▶ **REQUIRED ACTIONS**
(1) Reproduce the passage of the Steve Williams biography that begins with the words "Steve played four" and ends with "Councilwoman Jean Dean.", swapping "football" for "basketball".
(2) In the records, take the part that starts with the line containing "Task: Click the profile avatar picture" and ends with the line containing "I will point(1357,24).". Write it as a JSON list of strings, one per line, and leave out blank lines.

▶ **SELECTED EXTRACT**

Stephen T. "Steve" Williams is an American politician who is the current mayor of Huntington, West Virginia. His campaign against his predecessor, Kim Wolfe, in the 2012 mayoral election marked the first time a sitting city official challenged an incumbent mayor since Huntington switched to a strong mayor form of government in 1985. Williams previously served as Huntington's city manager, a member of the West Virginia House of Delegates, and a member of the Huntington City Council.

Education
Williams attended Huntington High School, graduating in 1974. He received a Bachelor of Arts in political science from Marshall University in 1978 and a Master of Public Administration degree from West Virginia University in 1980.

Steve played four years of football at Marshall University.

Career
Williams served as director of economic development for Huntington in 1984 and worked as  city manager from 1984 to 1985. From 1987 to 1994, he was a member of the West Virginia House of Delegates for Cabell County and Wayne County. He previously ran for mayor in 1993, defeating incumbent mayor Bobby Nelson in the Democratic primary, but lost to Republican opponent, Councilwoman Jean Dean.

Williams returned to politics in 2008 when he won election as an at-large member of Huntington City Council, where he served until his election as mayor in 2012. On June 19, 2017, Williams announced that he would stand in the 2018 race for West Virginia's 3rd congressional district, which was an open seat after current Congressman Evan Jenkins declared to run against Joe Manchin for the Senate. On January 19, 2018, Williams dropped out of the race.

Mayor of Huntington
In March 2013, Williams signed an ordinance passed by the Huntington City Council which rescinded a 1% occupation tax which had been the subject of a lawsuit filed in 2011 against the city. The tax had been imposed under a West Virginia initiative which granted several cities, including Huntington, increased home rule, including increased powers to change their tax structures.

▶ **GIVEN INFORMATION**

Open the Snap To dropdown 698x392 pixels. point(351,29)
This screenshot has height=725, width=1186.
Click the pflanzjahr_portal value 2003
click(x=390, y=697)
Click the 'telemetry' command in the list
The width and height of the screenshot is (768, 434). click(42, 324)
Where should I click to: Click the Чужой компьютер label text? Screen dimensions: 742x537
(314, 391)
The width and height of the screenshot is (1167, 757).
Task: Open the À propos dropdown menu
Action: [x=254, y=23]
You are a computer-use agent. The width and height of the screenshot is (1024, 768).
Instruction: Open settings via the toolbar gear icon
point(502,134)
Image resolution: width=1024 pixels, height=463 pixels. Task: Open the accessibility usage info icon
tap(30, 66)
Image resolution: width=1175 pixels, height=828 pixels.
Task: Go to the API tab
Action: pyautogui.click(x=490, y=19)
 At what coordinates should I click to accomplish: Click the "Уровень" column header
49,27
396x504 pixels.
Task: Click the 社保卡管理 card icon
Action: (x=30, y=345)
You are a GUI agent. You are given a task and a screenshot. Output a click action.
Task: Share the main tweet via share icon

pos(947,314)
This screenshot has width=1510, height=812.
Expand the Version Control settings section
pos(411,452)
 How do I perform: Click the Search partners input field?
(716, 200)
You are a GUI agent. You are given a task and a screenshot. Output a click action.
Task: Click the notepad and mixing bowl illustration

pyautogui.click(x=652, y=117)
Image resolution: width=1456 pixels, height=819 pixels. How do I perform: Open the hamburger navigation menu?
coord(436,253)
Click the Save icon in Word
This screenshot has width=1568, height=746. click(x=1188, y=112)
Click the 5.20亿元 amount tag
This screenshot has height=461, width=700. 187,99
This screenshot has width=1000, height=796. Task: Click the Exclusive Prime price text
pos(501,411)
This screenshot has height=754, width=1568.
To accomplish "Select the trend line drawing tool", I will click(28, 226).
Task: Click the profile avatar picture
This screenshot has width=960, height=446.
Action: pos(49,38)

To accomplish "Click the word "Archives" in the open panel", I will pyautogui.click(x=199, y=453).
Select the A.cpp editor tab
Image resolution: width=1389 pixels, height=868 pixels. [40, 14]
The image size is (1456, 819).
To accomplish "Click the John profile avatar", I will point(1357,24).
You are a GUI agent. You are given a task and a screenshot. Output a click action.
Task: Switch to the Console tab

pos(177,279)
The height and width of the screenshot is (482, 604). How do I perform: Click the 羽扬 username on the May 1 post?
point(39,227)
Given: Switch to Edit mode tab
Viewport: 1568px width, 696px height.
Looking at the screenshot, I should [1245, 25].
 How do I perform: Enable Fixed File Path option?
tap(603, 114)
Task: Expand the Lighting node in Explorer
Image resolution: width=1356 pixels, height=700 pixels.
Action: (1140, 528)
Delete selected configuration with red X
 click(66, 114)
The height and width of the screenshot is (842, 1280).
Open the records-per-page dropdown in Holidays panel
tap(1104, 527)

▶ **ANSWERS FOR THIS EXERCISE**
(1)
Steve played four years of basketball at Marshall University.

Career
Williams served as director of economic development for Huntington in 1984 and worked as  city manager from 1984 to 1985. From 1987 to 1994, he was a member of the West Virginia House of Delegates for Cabell County and Wayne County. He previously ran for mayor in 1993, defeating incumbent mayor Bobby Nelson in the Democratic primary, but lost to Republican opponent, Councilwoman Jean Dean.

(2)
[
  "Task: Click the profile avatar picture",
  "This screenshot has width=960, height=446.",
  "Action: pos(49,38)",
  "To accomplish \"Click the word \"Archives\" in the open panel\", I will pyautogui.click(x=199, y=453).",
  "Select the A.cpp editor tab",
  "Image resolution: width=1389 pixels, height=868 pixels. [40, 14]",
  "The image size is (1456, 819).",
  "To accomplish \"Click the John profile avatar\", I will point(1357,24)."
]